_Aufgaben_
• A. Beantworte anhand des Textes über Friedrich Schlotterbeck diese Fragen:
(i) In welchem Raum findet die Veranstaltung statt?
(ii) Wer trägt die Lesung und die Lieder vor?
(iii) An welchem Tag und an welchem Ort wurden die Verhafteten ermordet?
• B. Schreib bitte aus dem Text über Friedrich Schlotterbeck einen Abschnitt wortgetreu ab. Fang bei den Worten „Erinnerungen an Friedrich“ an und hör nach „in Dachau ermordet.“ auf.
• C. Führe den Text über Friedrich Schlotterbeck im Anschluss an seinen letzten Satz weiter.

NaturFreunde Untertürkheim/Luginsland
Alte Gartenstadtkirche Luginsland
19:30 Uhr – Ort: Konfirmandenraum (Barbarossastr. 52)

Friedrich Schlotterbeck – Lesung und Lieder für den Widerstandskämpfer am 14.6.2023

Erinnerungen an Friedrich Schlotterbeck
Lesung und Lieder von Schauspieler Christof Hofrichter für den Widerstandskämpfer aus Luginsland.
Friedrich Schlotterbeck Foto: Archiv Enslin

Vor 90 Jahren – 1933 – taten sich einige mutige Stuttgarter-Innen rund um die Familie Schlotterbeck aus Luginsland zusammen, um gegen die Politik der Nazis Widerstand zu leisten. Sie agierten unter größter Gefahr und riskierten ihr Leben. 1944 wurden fünf Angehörige der Familie Schlotterbeck und weitere Stuttgarter Widerstands-kämpfer von der Gestapo verhaftet und am 30. November 1944 in Dachau ermordet.

_Bereitgestellte Zeilen_
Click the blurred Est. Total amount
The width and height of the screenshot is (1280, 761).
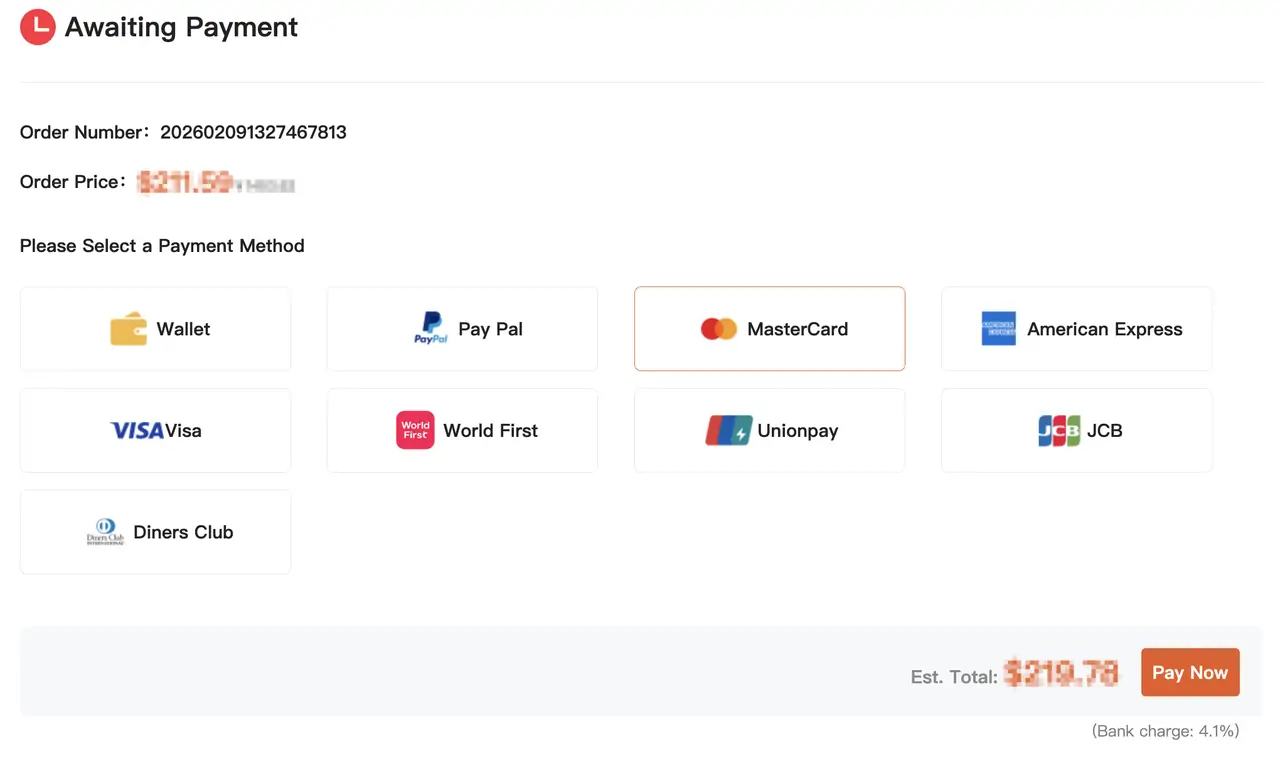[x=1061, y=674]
...
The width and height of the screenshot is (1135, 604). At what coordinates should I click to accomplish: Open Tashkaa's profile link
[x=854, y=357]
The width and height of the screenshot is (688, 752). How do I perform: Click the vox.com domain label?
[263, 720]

_Lösungen_
• A.
(i) Im Konfirmandenraum (Barbarossastr. 52)
(ii) Der Schauspieler Christof Hofrichter
(iii) Am 30. November 1944 in Dachau

• B.
Erinnerungen an Friedrich Schlotterbeck
Lesung und Lieder von Schauspieler Christof Hofrichter für den Widerstandskämpfer aus Luginsland.
Friedrich Schlotterbeck Foto: Archiv Enslin

Vor 90 Jahren – 1933 – taten sich einige mutige Stuttgarter-Innen rund um die Familie Schlotterbeck aus Luginsland zusammen, um gegen die Politik der Nazis Widerstand zu leisten. Sie agierten unter größter Gefahr und riskierten ihr Leben. 1944 wurden fünf Angehörige der Familie Schlotterbeck und weitere Stuttgarter Widerstands-kämpfer von der Gestapo verhaftet und am 30. November 1944 in Dachau ermordet.

• C.
Als Einziger überlebte Friedrich Schlotterbeck. Ihm gelang die Flucht in die Schweiz. Später veröffentlichte er die bewegende Biografie „Je dunkler die Nacht, desto heller die Sterne“ Dort berichtet er über sein Leben im Widerstand und in der Gefangenschaft.

Der Schauspieler und Obertürkheimer Bezirksbeirat Christof Hofrichter erinnert am Mittwoch, 14. Juni 2023, um 19 Uhr in Waldheim Clara Zetkin in Sillenbuch an die Untertürkheimer Persönlichkeit, die noch bis 1979 lebte. Hofrichter liest aus der Lebensgeschichte von „Frieder“ Schlotterbeck und begleitet den Abend mit Liedern aus der sozialistischen Arbeiterbewegung, von Kurt Tucholsky und Franz-Joseph Degenhardt. Michael Horlacher gibt zu Beginn einen kurzen Einblick über das Leben und den Kampf von Friedrich Schlotterbeck.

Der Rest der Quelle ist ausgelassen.